Q: You have an application with very high read traffic. How can you take advantage of Availability Zones to improve performance?
A: I would deploy the read replicas in different AZs to distribute the read traffic. This approach would improve latency and performance because read traffic could now be load-balanced across multiple AZs. As for databases like RDS, I can have the read replicas in multiple AZs and configure my application for forwarding the read requests to those replicas.

Q: Your web application needs to provide low latency to users in different geographies. How would you address this?
A: I would distribute the application across multiple regions on AWS, along with using Amazon Route 53-enabled Latency-based routing capabilities. Route 53 would then route end users to the nearest region offering low latency to them, thus minimizing the response time. Finally, I would cache the content close to the users through globally using CloudFront.

Q: A natural disaster affects the data center that hosts your primary AZ. Which AWS service would ensure your EC2 instances were still reachable?
A: If using more than one AZ in EC2 instance launch, with an ELB, the ELB will automatically route traffic to instances in good AZs and the application will be kept alive. Auto Scaling can automatically launch new instances of an AS group where at least one has failed, in healthy AZs.

Q: You notice that more geographically dispersed users hitting your application provide higher latency levels. What changes would you implement to minimize latency levels?
A: I would use Amazon CloudFront to distribute content at edge locations around the globe. I would be caching static and dynamic content for the reason that it would take less latency to the distinct geographically-dispersed locations now, therefore improving response times.

Q: You want to protect your S3 data in case there is a failure of an Availability Zone. What can you do?
A: In general, S3 stores data redundantly across multiple AZs within a region. If I wanted that extra layer of protection I could enable cross-region replication, by replicating that data into a different region if ever there was a full failure at the regional level.

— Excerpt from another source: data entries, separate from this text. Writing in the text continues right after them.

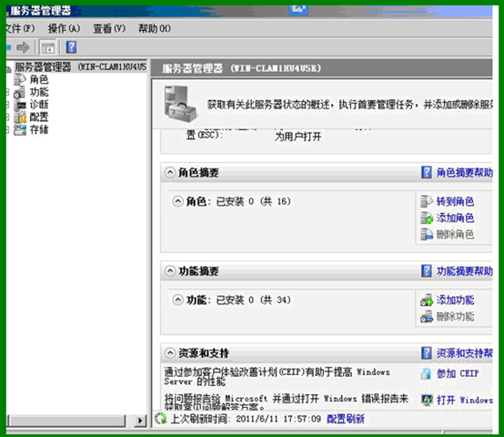Click the 参加 CEIP icon
Screen dimensions: 504x437
tap(426, 373)
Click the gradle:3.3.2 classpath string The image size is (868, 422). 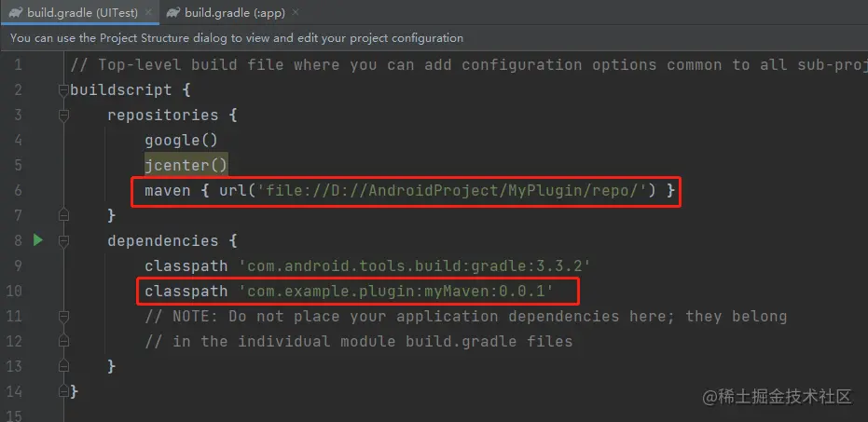click(415, 266)
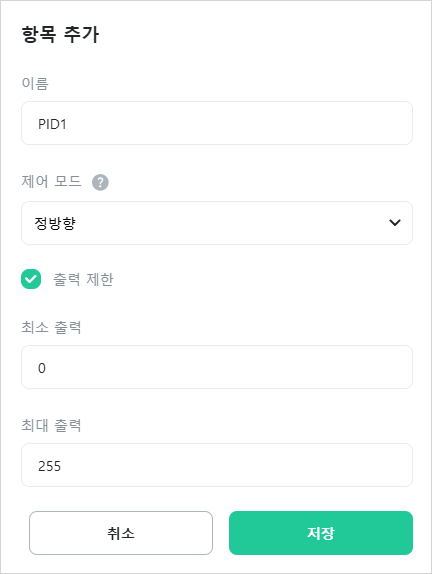The width and height of the screenshot is (432, 574).
Task: Click the 0 value in 최소 출력
Action: pos(42,368)
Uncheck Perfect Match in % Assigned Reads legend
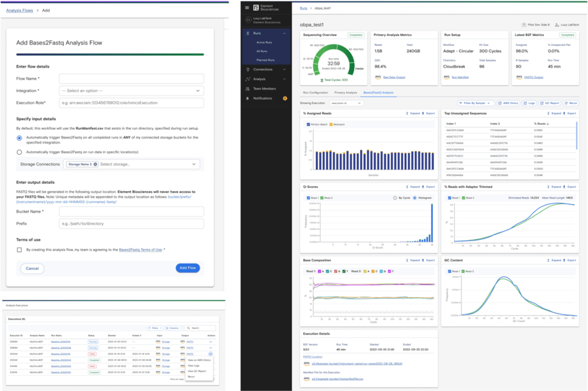 (307, 124)
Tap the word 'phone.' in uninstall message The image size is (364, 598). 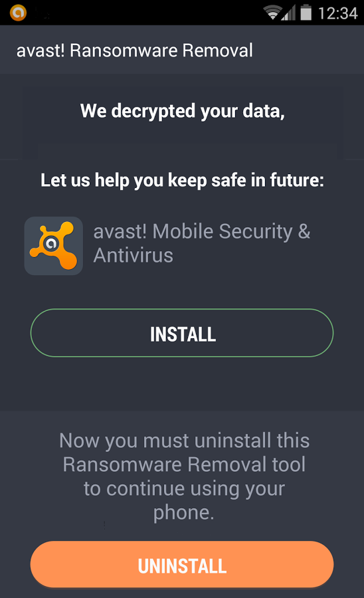[184, 512]
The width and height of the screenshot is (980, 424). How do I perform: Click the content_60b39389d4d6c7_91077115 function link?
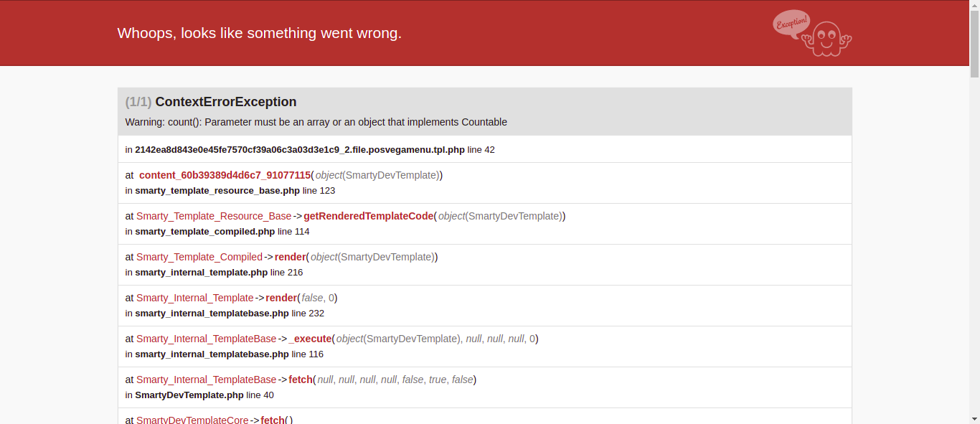coord(225,175)
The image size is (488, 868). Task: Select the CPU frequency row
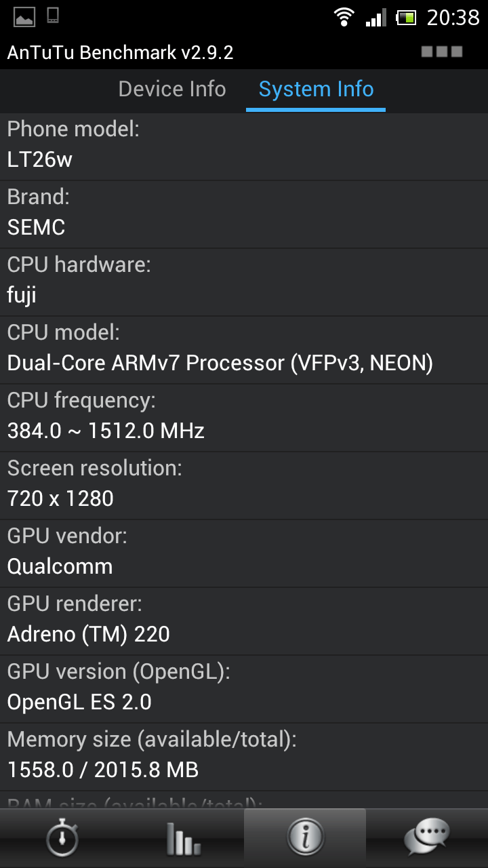click(244, 417)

Q: Your company wants to move to a new AWS region in order to serve a different market. How would you do it with little downtime?
A: First, I will replicate the application in the new region, deploying resources needed there (EC2, RDS, etc.). Then I would make use of data replication services like DMS (Database Migration Service) or cross-region S3 replication. Finally, I will update Route 53 to route traffic to the new region to do a failover swap-over with no downtime.